Workshop Pendampingan Action Research Facility (ARF) Mendukung FMA di Kabupaten Program FEATI BPTP NTB

Pin It

Workshop pendampingan AFR mendukung FMA dilaksanakan di tiga kabupaten di P. Sumbawa dari tanggal 13 – 15 Juli 2010 di Kabupaten Sumbawa, Dompu dan Bima. Peserta yang diundang masing-masing kabupaten adalah Penyuluh Swadaya dan UP-FMA desa wilayah FEATI. Acara dibuka oleh Kepala Badan Pelaksana Penyuluhan, Perikanan dan Kehutanan yang dalam arahannya menyatakan bahwa UP-FMA sekarang mempunyai tantangan yang berat, karena mulai tahun ini sudah ada kriteria bagi UP-FMA dimana yang berprestasi bagus (A) akan mendapat pendanaan yang berbeda dengan UP-FMA yang memiliki criteria B (cukup) dan C (cukup tapi dipertimbangkan). Dengan dasar inilah diharapkan UP-FMA melihat dengan jeli permasalahan-permasalahan dan potensi di desanya masing-masing untuk diangkat menjadi judul proposal kegiatan. Selain itu, kelembagaan dalam UP-FMA juga harus betul-betul solid dan proses pembelajarannya terlihat konkrit dalam arti ada perubahan perilaku dan pola fikir masing-masing anggotanya. Dalam mengangkat permasalahan-permasalahan dan potensi desa UP-FMA harus betul-betul jeli menganalisanya sehingga potensi-potensi yang ada di wilayahnya masing-masing dapat dijalankan, dilaksanakan dengan sungguh dan berjalan dengan baik, dapat berkembang di kemudian serta dapat meningkatkan kesejahteraan anggotanya. BPTP telah bersusah payah mengenalkan inovasi teknologi sampai pada tingkat bawah, hal ini hendakanya dicermati betul dan dapat diterapkan sesuai wilayahnya. Bila perlu bagi FMA-FMA yang memiliki kegiatan yang sama (penggemukan sapi misalnya) dapat membentuk asosiasi agar supaya tidak kerepotan masalah pasar. Setelah ini berjalan dengan baik langkah selanjutkan dapat mengakses kepada lembaga permodalan.

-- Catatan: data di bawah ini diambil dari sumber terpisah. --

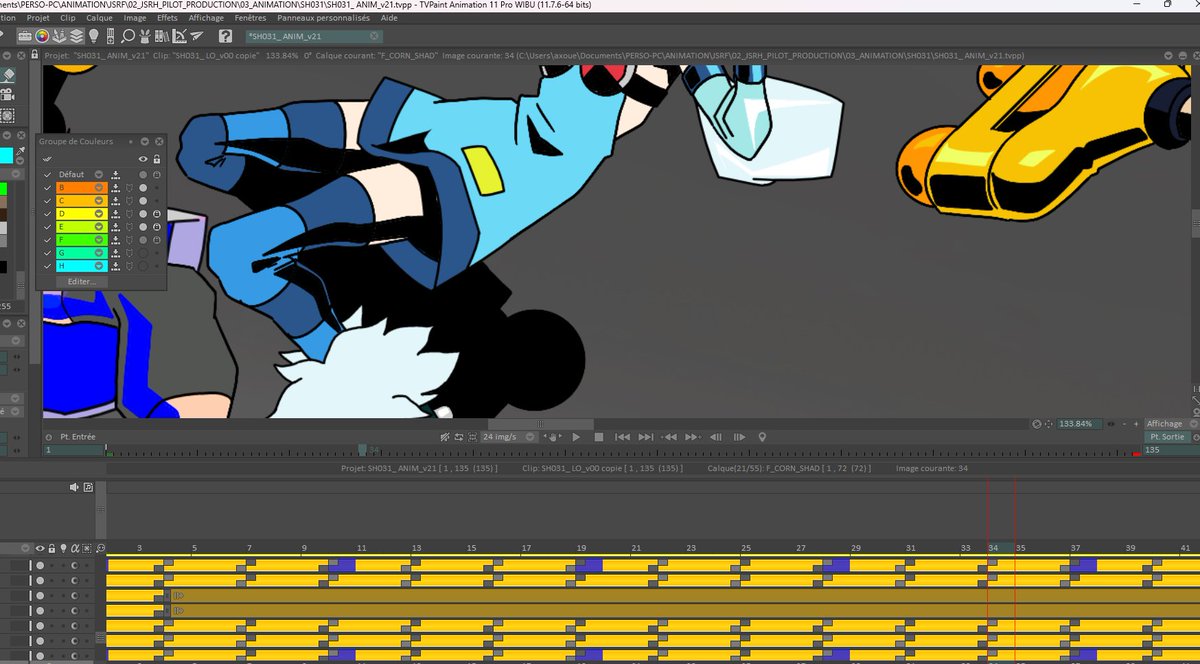The height and width of the screenshot is (664, 1200).
Task: Click the Pt. Sortie button bottom right
Action: click(x=1168, y=437)
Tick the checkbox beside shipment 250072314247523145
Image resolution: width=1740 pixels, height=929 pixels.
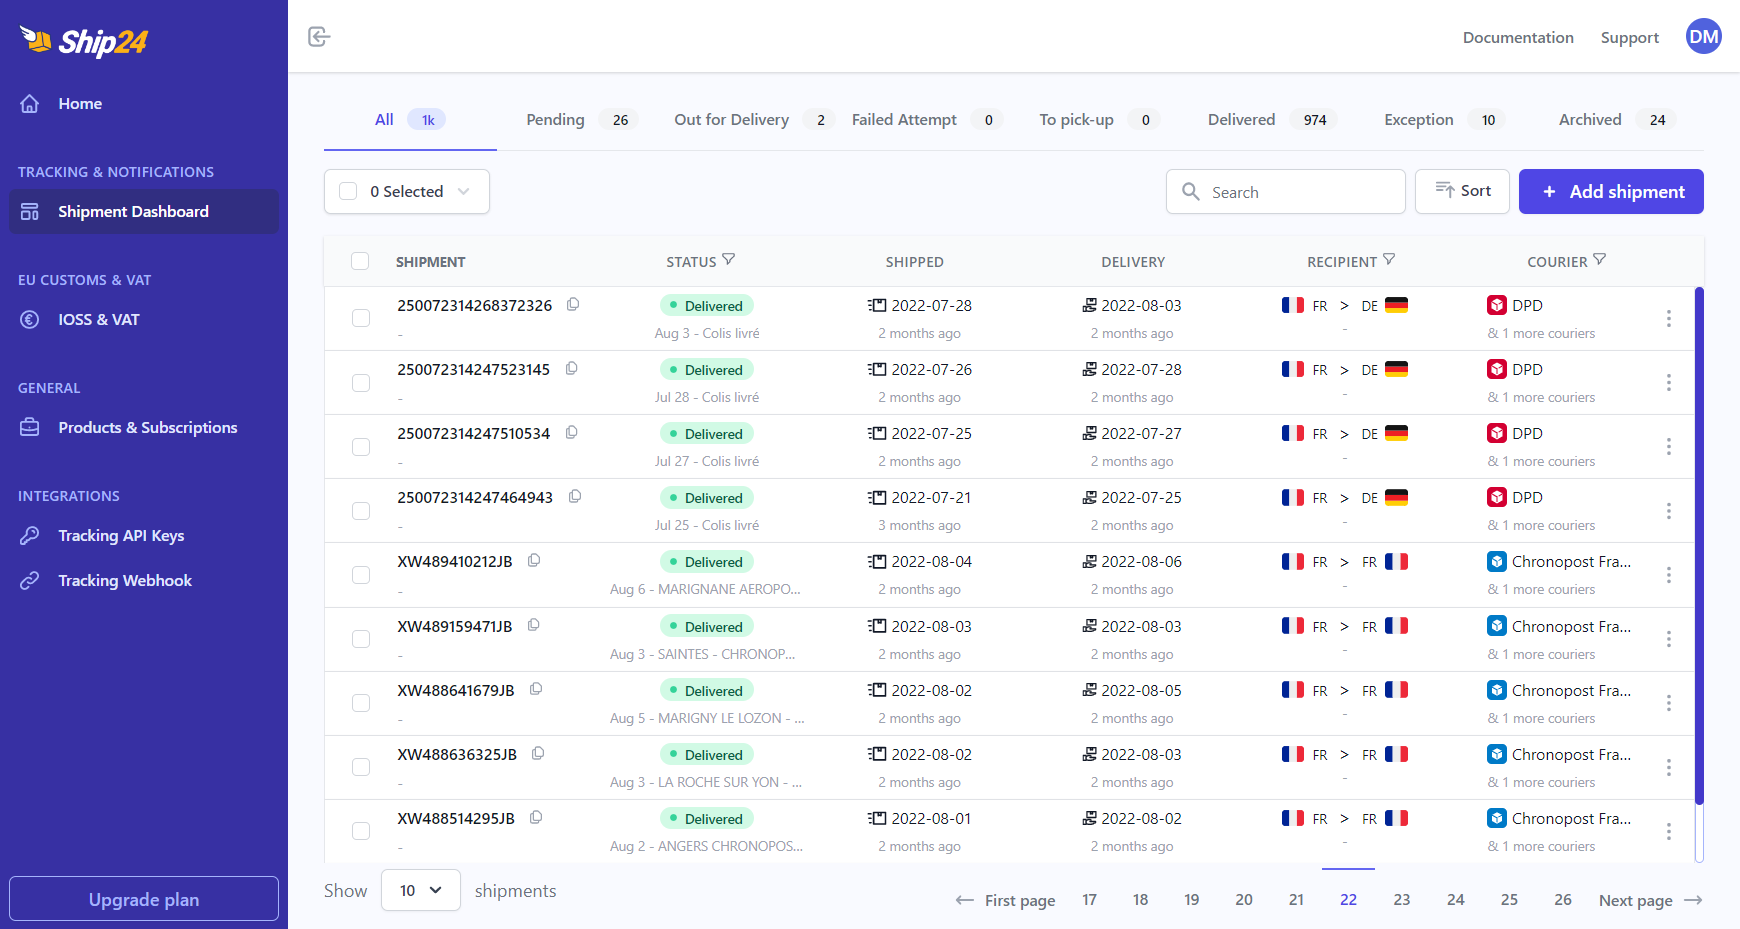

Materi workshop yang disampaikan selain konsep tentang ARF juga mengevaluasi bagi FMA yang telah melaksanakan uji coba ARF. Di Pulau Sumbawa hampir setiap kecamatan dilakukan uji coba AFR sehingga evaluasi perlu dilaksanakan agar ada umpan balik serta mencari informasi yang selama ini belum diketahui. Selain itu, juga dilakukan evaluasi terhadap efektivitas dan manfaat media informasi yang didistribusikan ke Penyuluh Swadaya dan UP-FMA (Sudarto).